#### [Available data]
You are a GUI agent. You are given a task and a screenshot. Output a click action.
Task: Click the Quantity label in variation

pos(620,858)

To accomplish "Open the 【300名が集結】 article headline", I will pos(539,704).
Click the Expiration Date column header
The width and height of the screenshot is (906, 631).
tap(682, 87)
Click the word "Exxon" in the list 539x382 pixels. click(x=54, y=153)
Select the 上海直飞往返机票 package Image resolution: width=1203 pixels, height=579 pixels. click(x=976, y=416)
* * *
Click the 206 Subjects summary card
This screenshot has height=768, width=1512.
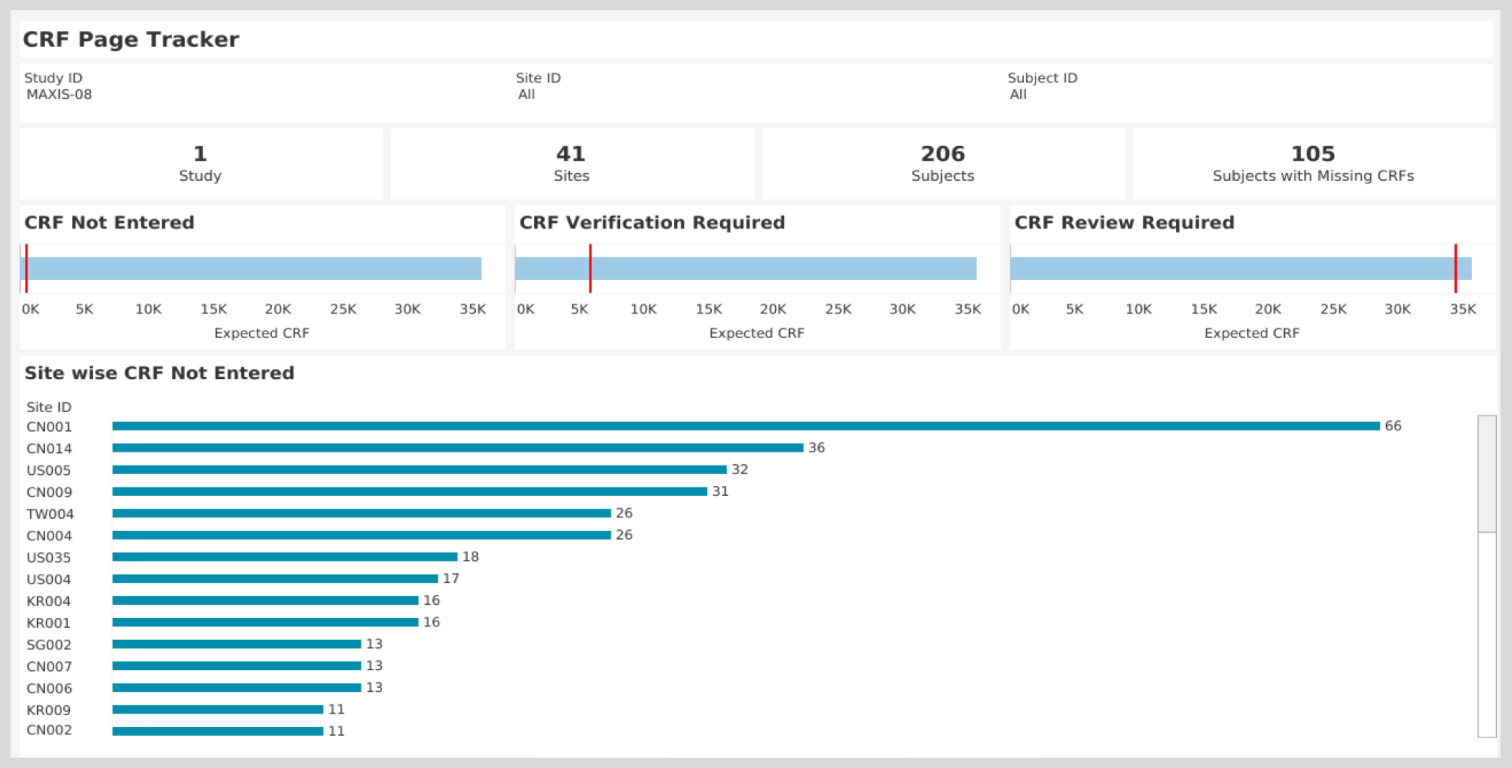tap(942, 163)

#### [Exercise aim]
What you return should be exactly the lines above, starting at the one with "You are a GUI" and ending at the one with "Select the 上海直飞往返机票", and nothing else.

#### [Output for this task]
You are a GUI agent. You are given a task and a screenshot. Output a click action.
Task: Click the Quantity label in variation

pos(620,858)

To accomplish "Open the 【300名が集結】 article headline", I will pos(539,704).
Click the Expiration Date column header
The width and height of the screenshot is (906, 631).
tap(682, 87)
Click the word "Exxon" in the list 539x382 pixels. click(x=54, y=153)
Select the 上海直飞往返机票 package Image resolution: width=1203 pixels, height=579 pixels. click(x=976, y=416)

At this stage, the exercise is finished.